*What you have to do*. In the entries that follow, the line with "よくある質問 (285, 2432)" opens the range and the line with "Devillers Olivier-1 (98, 1019)" closes it; repeat that range exactly, both lines included.

*Recorded data*.
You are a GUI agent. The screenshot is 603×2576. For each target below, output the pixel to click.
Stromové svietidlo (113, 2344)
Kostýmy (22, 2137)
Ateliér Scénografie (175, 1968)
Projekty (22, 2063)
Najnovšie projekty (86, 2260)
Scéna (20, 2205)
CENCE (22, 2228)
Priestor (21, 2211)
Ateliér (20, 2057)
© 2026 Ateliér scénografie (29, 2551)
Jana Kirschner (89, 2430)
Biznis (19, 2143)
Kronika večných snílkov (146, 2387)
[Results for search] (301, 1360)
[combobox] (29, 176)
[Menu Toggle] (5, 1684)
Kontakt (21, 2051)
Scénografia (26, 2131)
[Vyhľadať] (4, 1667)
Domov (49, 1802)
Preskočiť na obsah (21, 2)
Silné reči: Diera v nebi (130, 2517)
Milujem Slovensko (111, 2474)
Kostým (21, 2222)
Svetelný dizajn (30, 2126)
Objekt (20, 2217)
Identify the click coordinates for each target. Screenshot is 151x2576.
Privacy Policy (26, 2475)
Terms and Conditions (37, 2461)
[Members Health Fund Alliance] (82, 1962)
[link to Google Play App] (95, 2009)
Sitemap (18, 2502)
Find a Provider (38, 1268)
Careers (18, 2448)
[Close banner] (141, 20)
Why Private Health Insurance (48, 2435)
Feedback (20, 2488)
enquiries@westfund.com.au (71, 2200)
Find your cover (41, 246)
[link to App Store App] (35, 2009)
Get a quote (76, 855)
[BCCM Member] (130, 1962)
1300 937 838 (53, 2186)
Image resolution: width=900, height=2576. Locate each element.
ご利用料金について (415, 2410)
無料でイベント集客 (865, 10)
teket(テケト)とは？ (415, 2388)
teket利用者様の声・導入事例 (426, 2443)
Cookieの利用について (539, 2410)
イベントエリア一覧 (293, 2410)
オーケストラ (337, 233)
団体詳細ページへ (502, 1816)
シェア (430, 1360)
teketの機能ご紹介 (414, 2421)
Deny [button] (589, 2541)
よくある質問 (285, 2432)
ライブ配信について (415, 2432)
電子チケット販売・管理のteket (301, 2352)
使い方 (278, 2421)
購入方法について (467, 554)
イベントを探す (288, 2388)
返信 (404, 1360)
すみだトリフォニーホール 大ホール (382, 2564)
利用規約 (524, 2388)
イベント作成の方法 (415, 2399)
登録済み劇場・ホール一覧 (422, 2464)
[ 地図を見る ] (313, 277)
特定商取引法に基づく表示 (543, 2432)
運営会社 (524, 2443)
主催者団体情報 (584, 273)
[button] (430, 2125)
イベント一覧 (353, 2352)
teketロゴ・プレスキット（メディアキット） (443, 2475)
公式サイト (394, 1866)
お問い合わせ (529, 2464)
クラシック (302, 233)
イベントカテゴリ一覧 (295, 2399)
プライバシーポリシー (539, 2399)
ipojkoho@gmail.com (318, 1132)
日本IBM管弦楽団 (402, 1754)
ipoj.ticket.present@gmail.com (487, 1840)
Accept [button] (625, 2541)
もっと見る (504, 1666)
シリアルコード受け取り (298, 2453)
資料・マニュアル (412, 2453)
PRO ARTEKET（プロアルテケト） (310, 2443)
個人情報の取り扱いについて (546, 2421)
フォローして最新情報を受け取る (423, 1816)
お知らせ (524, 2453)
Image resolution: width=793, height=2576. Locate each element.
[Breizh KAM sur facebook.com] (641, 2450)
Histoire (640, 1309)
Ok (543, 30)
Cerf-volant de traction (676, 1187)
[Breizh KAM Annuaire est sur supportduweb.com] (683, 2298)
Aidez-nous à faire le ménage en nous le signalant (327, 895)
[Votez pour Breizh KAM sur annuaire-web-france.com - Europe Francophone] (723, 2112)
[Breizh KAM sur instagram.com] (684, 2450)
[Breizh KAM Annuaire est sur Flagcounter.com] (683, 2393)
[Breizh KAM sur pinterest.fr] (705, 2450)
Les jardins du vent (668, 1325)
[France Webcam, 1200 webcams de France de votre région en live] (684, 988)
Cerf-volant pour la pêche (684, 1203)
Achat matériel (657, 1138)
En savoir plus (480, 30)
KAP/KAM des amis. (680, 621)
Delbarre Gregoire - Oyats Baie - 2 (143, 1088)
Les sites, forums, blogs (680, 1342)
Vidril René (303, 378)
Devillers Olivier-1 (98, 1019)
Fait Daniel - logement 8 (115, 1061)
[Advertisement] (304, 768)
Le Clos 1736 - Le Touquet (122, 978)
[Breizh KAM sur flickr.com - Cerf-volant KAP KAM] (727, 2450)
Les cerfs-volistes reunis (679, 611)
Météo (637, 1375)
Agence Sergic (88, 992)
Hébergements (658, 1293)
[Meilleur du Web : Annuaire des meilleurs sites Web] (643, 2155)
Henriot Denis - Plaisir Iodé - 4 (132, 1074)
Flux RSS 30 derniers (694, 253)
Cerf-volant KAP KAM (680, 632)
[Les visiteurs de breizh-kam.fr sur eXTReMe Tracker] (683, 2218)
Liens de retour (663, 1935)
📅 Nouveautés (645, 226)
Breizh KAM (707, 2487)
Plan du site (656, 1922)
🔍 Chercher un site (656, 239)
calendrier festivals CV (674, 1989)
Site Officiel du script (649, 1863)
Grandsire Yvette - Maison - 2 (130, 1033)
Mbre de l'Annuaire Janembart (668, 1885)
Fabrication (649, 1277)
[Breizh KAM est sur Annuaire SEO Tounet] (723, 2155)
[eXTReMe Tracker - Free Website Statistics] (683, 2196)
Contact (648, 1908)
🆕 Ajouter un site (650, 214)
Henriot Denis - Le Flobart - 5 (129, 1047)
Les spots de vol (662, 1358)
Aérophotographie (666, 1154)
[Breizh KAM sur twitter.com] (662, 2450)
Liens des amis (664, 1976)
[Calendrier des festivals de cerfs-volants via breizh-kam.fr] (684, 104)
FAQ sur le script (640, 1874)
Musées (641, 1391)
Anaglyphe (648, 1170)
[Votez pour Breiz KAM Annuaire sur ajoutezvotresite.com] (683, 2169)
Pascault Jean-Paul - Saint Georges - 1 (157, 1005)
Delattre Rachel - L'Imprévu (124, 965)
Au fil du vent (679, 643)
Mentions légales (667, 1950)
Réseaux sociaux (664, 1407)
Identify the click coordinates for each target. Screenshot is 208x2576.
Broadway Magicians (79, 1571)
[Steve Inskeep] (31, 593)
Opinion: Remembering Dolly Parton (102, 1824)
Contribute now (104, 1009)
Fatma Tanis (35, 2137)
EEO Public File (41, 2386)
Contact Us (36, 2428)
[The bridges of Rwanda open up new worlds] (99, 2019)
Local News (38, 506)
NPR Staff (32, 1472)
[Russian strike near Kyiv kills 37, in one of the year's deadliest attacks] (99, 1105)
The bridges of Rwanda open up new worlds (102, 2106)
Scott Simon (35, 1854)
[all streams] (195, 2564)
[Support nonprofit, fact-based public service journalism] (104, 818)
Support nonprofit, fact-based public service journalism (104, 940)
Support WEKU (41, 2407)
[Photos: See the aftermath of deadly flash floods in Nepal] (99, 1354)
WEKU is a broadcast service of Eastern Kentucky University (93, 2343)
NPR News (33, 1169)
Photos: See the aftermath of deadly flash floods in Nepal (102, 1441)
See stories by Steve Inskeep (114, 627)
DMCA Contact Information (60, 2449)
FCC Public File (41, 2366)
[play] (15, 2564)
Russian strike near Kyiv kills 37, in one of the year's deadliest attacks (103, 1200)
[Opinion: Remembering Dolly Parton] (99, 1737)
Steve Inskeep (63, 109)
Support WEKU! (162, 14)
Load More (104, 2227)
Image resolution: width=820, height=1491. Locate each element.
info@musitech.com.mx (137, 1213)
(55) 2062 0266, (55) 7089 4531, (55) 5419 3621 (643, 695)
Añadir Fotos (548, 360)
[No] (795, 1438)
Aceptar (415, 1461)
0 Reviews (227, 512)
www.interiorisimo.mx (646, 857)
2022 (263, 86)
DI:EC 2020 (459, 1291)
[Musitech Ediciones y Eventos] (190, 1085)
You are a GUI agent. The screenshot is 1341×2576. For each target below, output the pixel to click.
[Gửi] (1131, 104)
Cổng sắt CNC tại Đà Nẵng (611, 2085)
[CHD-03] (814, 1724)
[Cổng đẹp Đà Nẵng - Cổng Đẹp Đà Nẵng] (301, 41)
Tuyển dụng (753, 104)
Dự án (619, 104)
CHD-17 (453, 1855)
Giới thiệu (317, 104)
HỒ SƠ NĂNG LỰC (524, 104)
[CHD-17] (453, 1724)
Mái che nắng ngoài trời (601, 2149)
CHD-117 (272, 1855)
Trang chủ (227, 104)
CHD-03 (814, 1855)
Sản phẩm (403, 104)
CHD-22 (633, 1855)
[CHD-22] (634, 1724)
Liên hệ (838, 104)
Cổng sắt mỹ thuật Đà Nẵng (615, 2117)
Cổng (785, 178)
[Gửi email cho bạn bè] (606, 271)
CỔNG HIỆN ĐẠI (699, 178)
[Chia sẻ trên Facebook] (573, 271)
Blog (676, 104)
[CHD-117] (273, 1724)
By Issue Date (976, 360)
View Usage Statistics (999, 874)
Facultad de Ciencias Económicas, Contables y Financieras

*Your solution*.
よくある質問 (285, 2432)
ライブ配信について (415, 2432)
電子チケット販売・管理のteket (301, 2352)
使い方 (278, 2421)
購入方法について (467, 554)
イベントを探す (288, 2388)
返信 (404, 1360)
すみだトリフォニーホール 大ホール (382, 2564)
利用規約 (524, 2388)
イベント作成の方法 (415, 2399)
登録済み劇場・ホール一覧 (422, 2464)
[ 地図を見る ] (313, 277)
特定商取引法に基づく表示 (543, 2432)
運営会社 (524, 2443)
主催者団体情報 (584, 273)
[button] (430, 2125)
イベント一覧 (353, 2352)
teketロゴ・プレスキット（メディアキット） (443, 2475)
公式サイト (394, 1866)
お問い合わせ (529, 2464)
クラシック (302, 233)
イベントカテゴリ一覧 (295, 2399)
プライバシーポリシー (539, 2399)
ipojkoho@gmail.com (318, 1132)
日本IBM管弦楽団 (402, 1754)
ipoj.ticket.present@gmail.com (487, 1840)
Accept [button] (625, 2541)
もっと見る (504, 1666)
シリアルコード受け取り (298, 2453)
資料・マニュアル (412, 2453)
PRO ARTEKET（プロアルテケト） (310, 2443)
個人情報の取り扱いについて (546, 2421)
フォローして最新情報を受け取る (423, 1816)
お知らせ (524, 2453)
Image resolution: width=793, height=2576. Locate each element.
[Breizh KAM sur facebook.com] (641, 2450)
Histoire (640, 1309)
Ok (543, 30)
Cerf-volant de traction (676, 1187)
[Breizh KAM Annuaire est sur supportduweb.com] (683, 2298)
Aidez-nous à faire le ménage en nous le signalant (327, 895)
[Votez pour Breizh KAM sur annuaire-web-france.com - Europe Francophone] (723, 2112)
[Breizh KAM sur instagram.com] (684, 2450)
[Breizh KAM Annuaire est sur Flagcounter.com] (683, 2393)
[Breizh KAM sur pinterest.fr] (705, 2450)
Les jardins du vent (668, 1325)
[France Webcam, 1200 webcams de France de votre région en live] (684, 988)
Cerf-volant pour la pêche (684, 1203)
Achat matériel (657, 1138)
En savoir plus (480, 30)
KAP/KAM des amis. (680, 621)
Delbarre Gregoire - Oyats Baie - 2 (143, 1088)
Les sites, forums, blogs (680, 1342)
Vidril René (303, 378)
Devillers Olivier-1 (98, 1019)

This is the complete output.